→ Extract provided
========================

# Clue Game Hints



## Stormrycon (Aug 2, 2018)

I know there's other posts like this but there's way to many pages to browse through for me 
Here are some hints (maybe too obvious)
#1 - basically the mascot of the pokemon franchise
#2 - a normal type
#3 - fill in blanks (not really pokemon related): h_ _ r_ _us_
#4 - something to do with the stat of a certain pokemon
#5 - related to #4
#6 - a certain legend/mythical pokemon
#7 - has something to do with an old poll
#8 - the game where this pokemon can be caught
#9 - look at the form and the bulbapedia page for this pokemon
#10 - the name of a movie
#11 - a certain pokemon-look on the pokedex entry for it
#12 - the name of a move
#13 - the name of a pokemon
#14 - have to do with the first encounter of a certain pokemon
#15 - really annoying not really pokemon related
#16 - another move name
#17 - a pokemon name that looks female but can be either gender

I am currently stuck on 18 please help thanks


----------



## Superbird (Aug 2, 2018)

Spoiler: Clue 18



It's a simple question. Just answer it.


----------



## Stormrycon (Aug 2, 2018)

thanks


----------



## Stormrycon (Aug 2, 2018)

ok now I am stuck at 19 I assume it would be a blue counterpart for oddish but bellsprout doesn't work what help


----------



## Superbird (Aug 2, 2018)

HenryZ said:


> ok now I am stuck at 19 I assume it would be a blue counterpart for oddish but bellsprout doesn't work what help





Spoiler: Clue 19



Look at the hint. The answer is formatted the same way as the question.


----------



## Stormrycon (Aug 2, 2018)

thanks again
am on 21 and have like no idea at all does it have something to do with a draining move?


----------



## Superbird (Aug 3, 2018)

HenryZ said:


> thanks again
> am on 21 and have like no idea at all does it have something to do with a draining move?





Spoiler: Clue 21



No, but you're on the right track. It's _negative_ 1/3, not _positive_ 1/3.


----------



## Stormrycon (Aug 3, 2018)

#23 now
does it have something to do with gengar & clefairy?


----------



## Stormrycon (Sep 23, 2018)

please help


----------



## ParadoxZ (Nov 8, 2018)

I have no idea about 10. I know it is a movie (is it a pokemon movie?) and it has to do with the sprites, but my mind is blank. Any more in depth hints?


----------



## OliTheGeek (May 6, 2020)

Hey, so I've been slowly going through the clue game with a LOT of help from internet searches and forums, as well as IndigoEmmy, and I am currently stuck on number 22. the older forums say that it has to do with the old updates section, but the clue in question has seemingly nothing to do with this site, and everything to do with pokemon stats and evolution. could somebody please give me a hint?

========================

→ Extracted entries
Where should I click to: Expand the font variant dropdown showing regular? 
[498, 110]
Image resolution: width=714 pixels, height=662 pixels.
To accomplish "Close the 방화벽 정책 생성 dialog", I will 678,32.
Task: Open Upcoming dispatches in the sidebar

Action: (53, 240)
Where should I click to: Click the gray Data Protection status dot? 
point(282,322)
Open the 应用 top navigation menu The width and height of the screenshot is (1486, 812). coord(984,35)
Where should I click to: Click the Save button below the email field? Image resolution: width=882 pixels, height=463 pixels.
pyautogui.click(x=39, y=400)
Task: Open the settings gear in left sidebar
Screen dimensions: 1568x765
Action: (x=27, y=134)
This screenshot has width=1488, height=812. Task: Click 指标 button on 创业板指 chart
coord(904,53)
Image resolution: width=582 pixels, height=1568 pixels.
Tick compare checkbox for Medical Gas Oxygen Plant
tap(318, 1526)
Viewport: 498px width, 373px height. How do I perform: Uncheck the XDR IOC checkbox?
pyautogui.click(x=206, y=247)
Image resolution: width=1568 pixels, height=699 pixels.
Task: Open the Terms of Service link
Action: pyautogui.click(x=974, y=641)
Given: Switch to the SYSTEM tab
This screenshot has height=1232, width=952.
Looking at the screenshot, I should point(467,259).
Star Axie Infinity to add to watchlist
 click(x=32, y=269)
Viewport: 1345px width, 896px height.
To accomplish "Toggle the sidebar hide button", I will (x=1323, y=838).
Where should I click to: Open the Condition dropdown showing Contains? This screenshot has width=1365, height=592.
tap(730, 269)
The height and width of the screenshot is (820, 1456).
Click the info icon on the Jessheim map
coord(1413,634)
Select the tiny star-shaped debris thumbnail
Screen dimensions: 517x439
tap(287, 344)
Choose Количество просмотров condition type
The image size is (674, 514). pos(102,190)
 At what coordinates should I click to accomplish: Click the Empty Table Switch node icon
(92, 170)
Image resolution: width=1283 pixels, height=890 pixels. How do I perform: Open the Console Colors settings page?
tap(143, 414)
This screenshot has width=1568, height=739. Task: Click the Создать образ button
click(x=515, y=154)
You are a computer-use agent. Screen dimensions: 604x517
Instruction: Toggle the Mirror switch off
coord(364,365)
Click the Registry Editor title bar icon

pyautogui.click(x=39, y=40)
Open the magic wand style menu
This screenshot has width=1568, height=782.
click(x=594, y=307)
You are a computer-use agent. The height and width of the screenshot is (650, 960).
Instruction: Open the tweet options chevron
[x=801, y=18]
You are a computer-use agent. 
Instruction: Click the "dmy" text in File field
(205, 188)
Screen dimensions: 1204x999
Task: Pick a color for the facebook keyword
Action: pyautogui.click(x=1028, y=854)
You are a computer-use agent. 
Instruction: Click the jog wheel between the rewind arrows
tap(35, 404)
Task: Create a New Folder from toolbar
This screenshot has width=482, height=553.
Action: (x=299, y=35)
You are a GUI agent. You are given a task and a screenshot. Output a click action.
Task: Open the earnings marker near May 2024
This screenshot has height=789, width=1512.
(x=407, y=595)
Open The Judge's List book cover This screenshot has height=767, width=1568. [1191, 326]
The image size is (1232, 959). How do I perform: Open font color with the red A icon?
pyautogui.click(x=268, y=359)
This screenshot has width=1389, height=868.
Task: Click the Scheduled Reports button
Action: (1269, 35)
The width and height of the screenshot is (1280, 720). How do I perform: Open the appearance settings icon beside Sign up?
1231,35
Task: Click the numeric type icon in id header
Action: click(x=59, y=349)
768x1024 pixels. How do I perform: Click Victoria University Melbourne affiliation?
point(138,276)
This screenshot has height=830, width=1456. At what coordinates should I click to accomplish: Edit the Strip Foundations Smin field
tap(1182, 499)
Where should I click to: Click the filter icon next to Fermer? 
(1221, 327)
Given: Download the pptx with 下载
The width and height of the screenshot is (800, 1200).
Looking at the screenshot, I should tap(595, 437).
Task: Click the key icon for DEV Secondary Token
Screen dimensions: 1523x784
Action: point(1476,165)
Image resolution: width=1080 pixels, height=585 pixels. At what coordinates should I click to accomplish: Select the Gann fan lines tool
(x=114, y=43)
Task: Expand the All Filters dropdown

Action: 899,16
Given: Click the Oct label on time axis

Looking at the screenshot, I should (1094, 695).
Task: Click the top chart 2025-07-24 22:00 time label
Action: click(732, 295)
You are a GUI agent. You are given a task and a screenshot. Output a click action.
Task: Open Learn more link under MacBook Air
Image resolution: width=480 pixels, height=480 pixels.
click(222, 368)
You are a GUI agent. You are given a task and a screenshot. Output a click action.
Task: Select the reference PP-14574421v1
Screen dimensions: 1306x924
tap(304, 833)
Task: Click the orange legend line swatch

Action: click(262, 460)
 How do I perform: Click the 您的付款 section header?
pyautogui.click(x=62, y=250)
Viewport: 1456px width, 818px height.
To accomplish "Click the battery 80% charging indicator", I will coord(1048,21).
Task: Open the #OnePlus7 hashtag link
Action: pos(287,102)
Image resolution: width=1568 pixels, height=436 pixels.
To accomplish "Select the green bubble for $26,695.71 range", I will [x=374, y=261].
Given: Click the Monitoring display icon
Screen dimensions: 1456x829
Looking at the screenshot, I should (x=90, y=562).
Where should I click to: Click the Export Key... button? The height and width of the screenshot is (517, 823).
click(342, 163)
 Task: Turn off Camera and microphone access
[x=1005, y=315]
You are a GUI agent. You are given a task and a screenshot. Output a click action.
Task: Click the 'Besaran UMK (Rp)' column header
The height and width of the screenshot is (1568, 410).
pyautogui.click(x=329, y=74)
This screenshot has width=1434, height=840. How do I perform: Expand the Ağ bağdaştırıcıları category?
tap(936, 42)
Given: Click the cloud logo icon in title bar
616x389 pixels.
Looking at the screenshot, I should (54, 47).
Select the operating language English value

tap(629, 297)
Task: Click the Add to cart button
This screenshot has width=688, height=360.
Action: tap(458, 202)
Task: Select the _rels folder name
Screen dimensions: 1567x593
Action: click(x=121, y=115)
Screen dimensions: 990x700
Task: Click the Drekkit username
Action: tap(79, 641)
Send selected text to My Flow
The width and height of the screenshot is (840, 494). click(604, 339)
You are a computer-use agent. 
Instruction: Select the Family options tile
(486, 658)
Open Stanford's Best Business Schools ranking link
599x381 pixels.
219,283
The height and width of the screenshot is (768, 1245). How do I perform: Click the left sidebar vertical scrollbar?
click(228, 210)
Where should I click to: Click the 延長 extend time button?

========================

→ To do
A: Translate this sentence from the clue game thread into Spanish: "The answer is formatted the same way as the question."
B: Answer these questions about the clue game thread:
(i) Which clue number has the hint "the name of a movie"?
(ii) For clue 21, what fraction does Superbird say it is?
(iii) Which clue number is OliTheGeek stuck on?
C: Continue the clue game thread from its last post.
The records come from a different source than the clue game thread.

→ Responses per task
A: La respuesta tiene el mismo formato que la pregunta.

B:
(i) #10
(ii) Negative 1/3
(iii) 22

C:
----------



## OliTheGeek (May 7, 2020)

anyone have any hints for number 25? I know it's a pokemon, but I want to know at least which generation it is originally from


----------



## IndigoClaudia (May 7, 2020)

Uhh what's the clue?


----------



## OliTheGeek (May 7, 2020)

something about being single but also being between cannons and popcorn...


----------



## IndigoClaudia (May 7, 2020)

can you give me the exact clue.


----------



## OliTheGeek (May 7, 2020)

sure. lemme copy paste it


----------



## OliTheGeek (May 7, 2020)

*clue 25: but i liked being single!*
Surrounded on both sides now,
popcorn on one, cannons on the other.


1543 people have gotten this far...

Show hint

The theory of evolution is still a good theory.

About the Clue Game


----------



## IndigoClaudia (May 7, 2020)

It's a pokémon that gets another pokémon head thingy or something when it evolves... i think? idk.


----------



## OliTheGeek (May 7, 2020)

i tried dodrio and the deino line, but neither worked...


----------



## IndigoClaudia (May 7, 2020)

I'm not sure


----------



## Mawile (May 7, 2020)

For 25: You're on the right track with evolutions, but some pokemon didn't have an evolution initially and gained one later.


----------



## OliTheGeek (May 7, 2020)

I just figured out who it was. the pokemon has both a pre evolution and an evolution, and all three are in different generations


----------



## IndigoClaudia (May 7, 2020)

Is it magmar?


----------



## OliTheGeek (May 8, 2020)

anyone have hints for number 27? i looked for a list of butterfree's favorite pokemon on the site, thinking that that had something to do with it, and didn't find anything in anywhere i though it would be.


----------



## Herbe (May 8, 2020)

JuliaTheSeaTurtleQueen said:


> anyone have hints for number 27? i looked for a list of butterfree's favorite pokemon on the site, thinking that that had something to do with it, and didn't find anything in anywhere i though it would be.


it doesnt have anything to do with that. the title is very relevant! it's kind of like a math puzzle :>


----------



## OliTheGeek (May 8, 2020)

do i have to include the quantity of all of the pokemon on the list?


----------



## Herbe (May 9, 2020)

JuliaTheSeaTurtleQueen said:


> do i have to include the quantity of all of the pokemon on the list?


nope! just the one that is the "favorite"
(also go back to the clue game about page for tips on formatting this one's answer)


----------



## OliTheGeek (May 12, 2020)

ok... but how do I know which one(s) is/are "favorite"?


----------



## Herbe (May 13, 2020)

the title of the riddle is the key to that


----------



## OliTheGeek (May 13, 2020)

Herbe said:


> the title of the riddle is the key to that


I’m still confused


----------



## Mr. Ultracool (May 21, 2020)

What Pokémon would you have most of on the thirteenth day?


----------



## OliTheGeek (May 27, 2020)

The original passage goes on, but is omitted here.